So 1994 saw the release of the last DS adventure, though the line allegedly continued stumbling along for a couple of years after that (first rule of Dark Sun Club is that you DON'T TALK about Mind Lords of the Last Sea...)

And from the numbers available, it looks like sales roughly correlate with the number of releases. Four adventures in 92 (I assume the 1991 sales in Riggs' numbers are an artefact of different accounting methods, Freedom was released right on the cusp of 91/92), 3 in 93, 1 in 94.

From this, I'd GUESS that each adventure sold in roughly equal numbers, and that the vast majority of people who were going to buy an adventure bought it as soon as it came out. I am inescapably reminded of the 'IT MUST BE MINE!' guy in Dork Tower. And the other thing is that, assuming all the 1991 sales were of the Freedom module because that was the only adventure released at that point, it looks like in pure numbers, adventures sold almost as many copies as the core boxed set - which I was not expecting.

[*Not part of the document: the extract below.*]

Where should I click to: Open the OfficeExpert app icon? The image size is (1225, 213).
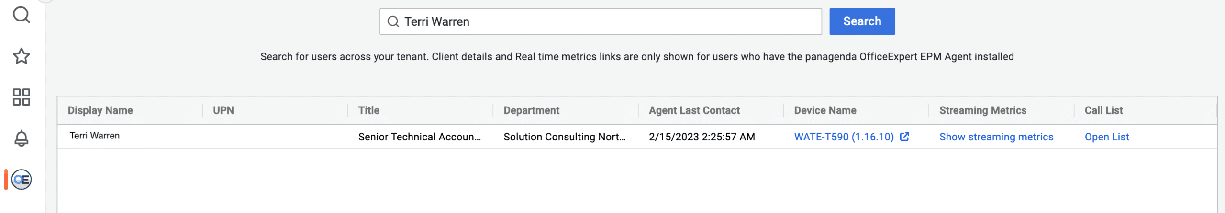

Probably rubs in one of two things about D&D buyers. Either it's the DM who buys everything and shares the player material with the group, or else a significant amount of the customer base are just compulsive completionists who buy everything regardless of immediate applicability to the game (guilty as charged, your honour...).
 

Alzrius

The EN World kitten
It's odd to consider that the adventures were selling in much higher units than the campaign setting. I mean, I can understand buying adventures without having bought the setting; I've done that myself, but it wasn't the norm for me, and I never would have guessed that the numbers sold would be disparate to this degree.
 

overgeeked

B/X Known World
It's odd to consider that the adventures were selling in much higher units than the campaign setting. I mean, I can understand buying adventures without having bought the setting; I've done that myself, but it wasn't the norm for me, and I never would have guessed that the numbers sold would be disparate to this degree.
Unfortunately, a lot of players buy modules to know what to expect. It's the equivalent to buying a strategy guide for a video game.
 

Zardnaar

Legend
It's odd to consider that the adventures were selling in much higher units than the campaign setting. I mean, I can understand buying adventures without having bought the setting; I've done that myself, but it wasn't the norm for me, and I never would have guessed that the numbers sold would be disparate to this degree.

It's all adventures though not just individual ones.
 


grimslade

Krampus ate my d20s
That is a lot of modules sold for Dark Sun. Over 700,00 units of only 9 modules. I never bought a DS module. Who was buying modules that didn't buy the box sets?